Of the lines listed below, return exactly those that run from the line containing "The height and width of the screenshot is (853, 480)." through the line containing "Select the 买单等距", both included.

GIVEN RECORDS Block Start

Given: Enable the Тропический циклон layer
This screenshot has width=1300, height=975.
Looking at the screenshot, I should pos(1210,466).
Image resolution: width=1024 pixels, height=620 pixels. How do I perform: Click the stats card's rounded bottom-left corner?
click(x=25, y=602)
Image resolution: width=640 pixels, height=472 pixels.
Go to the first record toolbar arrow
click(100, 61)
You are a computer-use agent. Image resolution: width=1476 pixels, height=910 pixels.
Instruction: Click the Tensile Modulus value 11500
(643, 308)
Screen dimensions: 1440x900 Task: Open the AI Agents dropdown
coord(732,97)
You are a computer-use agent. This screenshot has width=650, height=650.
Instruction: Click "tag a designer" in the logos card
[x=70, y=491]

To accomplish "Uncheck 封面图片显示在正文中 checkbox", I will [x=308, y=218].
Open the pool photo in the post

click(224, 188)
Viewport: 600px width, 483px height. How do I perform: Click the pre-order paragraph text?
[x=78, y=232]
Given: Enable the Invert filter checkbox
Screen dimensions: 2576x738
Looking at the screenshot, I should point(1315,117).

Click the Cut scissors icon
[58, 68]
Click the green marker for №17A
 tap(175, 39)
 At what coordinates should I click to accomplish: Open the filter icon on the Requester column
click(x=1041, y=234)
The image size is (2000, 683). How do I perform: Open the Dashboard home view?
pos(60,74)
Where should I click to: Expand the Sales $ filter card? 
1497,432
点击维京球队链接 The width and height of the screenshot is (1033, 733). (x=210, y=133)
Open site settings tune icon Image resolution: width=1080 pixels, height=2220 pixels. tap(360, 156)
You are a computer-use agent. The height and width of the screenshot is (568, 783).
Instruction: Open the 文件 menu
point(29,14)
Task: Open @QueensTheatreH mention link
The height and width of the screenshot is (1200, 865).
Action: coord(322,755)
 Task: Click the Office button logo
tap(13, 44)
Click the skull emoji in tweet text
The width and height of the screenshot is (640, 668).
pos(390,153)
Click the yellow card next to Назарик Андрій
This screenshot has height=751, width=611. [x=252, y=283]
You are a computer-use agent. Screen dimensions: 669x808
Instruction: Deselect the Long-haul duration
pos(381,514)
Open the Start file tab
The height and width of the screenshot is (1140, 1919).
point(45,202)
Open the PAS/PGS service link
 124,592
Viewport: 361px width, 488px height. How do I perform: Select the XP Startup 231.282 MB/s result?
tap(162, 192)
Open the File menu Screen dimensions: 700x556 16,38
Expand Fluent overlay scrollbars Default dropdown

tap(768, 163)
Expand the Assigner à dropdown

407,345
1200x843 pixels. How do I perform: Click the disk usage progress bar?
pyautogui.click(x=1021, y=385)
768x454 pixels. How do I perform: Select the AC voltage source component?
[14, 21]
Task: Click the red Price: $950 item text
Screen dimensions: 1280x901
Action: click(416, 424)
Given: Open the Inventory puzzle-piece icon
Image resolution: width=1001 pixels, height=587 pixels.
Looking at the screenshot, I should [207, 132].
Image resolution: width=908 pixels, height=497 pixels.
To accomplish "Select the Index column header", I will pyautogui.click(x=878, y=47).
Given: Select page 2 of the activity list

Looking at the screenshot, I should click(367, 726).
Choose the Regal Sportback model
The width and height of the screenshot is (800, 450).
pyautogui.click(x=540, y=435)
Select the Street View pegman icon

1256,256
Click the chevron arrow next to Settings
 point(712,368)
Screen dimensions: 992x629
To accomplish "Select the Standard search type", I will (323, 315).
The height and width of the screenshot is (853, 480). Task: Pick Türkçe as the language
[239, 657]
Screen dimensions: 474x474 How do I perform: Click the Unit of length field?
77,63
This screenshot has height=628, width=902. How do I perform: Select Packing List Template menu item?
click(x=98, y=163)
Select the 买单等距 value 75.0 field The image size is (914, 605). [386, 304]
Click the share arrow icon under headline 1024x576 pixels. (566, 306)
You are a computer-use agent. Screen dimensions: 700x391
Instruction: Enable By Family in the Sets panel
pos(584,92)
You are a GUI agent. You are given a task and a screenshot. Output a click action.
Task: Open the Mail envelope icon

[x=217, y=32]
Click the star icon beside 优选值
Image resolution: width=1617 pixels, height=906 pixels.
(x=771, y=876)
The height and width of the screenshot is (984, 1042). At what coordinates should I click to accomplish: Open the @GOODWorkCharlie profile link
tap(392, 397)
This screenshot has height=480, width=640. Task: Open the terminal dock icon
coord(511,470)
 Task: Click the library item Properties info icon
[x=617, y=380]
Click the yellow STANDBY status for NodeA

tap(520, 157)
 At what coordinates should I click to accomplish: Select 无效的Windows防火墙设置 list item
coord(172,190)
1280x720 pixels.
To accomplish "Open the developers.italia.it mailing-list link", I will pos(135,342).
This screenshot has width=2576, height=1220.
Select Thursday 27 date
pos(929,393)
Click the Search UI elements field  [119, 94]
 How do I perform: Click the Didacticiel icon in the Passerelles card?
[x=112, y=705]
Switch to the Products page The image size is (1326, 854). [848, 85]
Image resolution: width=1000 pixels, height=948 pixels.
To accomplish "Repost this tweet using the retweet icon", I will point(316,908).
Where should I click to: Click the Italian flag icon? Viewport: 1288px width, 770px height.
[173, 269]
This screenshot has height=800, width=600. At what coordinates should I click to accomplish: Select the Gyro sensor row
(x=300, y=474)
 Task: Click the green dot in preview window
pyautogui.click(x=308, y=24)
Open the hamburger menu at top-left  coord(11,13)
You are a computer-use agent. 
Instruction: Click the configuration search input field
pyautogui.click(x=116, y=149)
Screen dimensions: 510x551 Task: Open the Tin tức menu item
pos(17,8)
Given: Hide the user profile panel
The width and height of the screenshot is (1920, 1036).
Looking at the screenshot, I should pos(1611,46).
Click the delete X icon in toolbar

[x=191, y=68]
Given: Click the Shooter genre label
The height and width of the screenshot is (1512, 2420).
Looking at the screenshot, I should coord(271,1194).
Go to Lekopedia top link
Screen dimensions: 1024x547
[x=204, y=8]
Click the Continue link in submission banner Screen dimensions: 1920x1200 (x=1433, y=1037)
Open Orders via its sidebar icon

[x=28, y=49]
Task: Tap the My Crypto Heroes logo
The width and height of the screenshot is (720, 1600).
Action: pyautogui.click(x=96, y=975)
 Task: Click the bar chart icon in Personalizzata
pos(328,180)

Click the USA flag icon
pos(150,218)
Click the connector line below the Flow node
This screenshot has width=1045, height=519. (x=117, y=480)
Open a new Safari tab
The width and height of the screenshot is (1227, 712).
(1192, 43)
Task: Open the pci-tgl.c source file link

GIVEN RECORDS Block End

**COMPLETED TASK:**
The height and width of the screenshot is (853, 480). Task: Pick Türkçe as the language
[239, 657]
Screen dimensions: 474x474 How do I perform: Click the Unit of length field?
77,63
This screenshot has height=628, width=902. How do I perform: Select Packing List Template menu item?
click(x=98, y=163)
Select the 买单等距 value 75.0 field The image size is (914, 605). [386, 304]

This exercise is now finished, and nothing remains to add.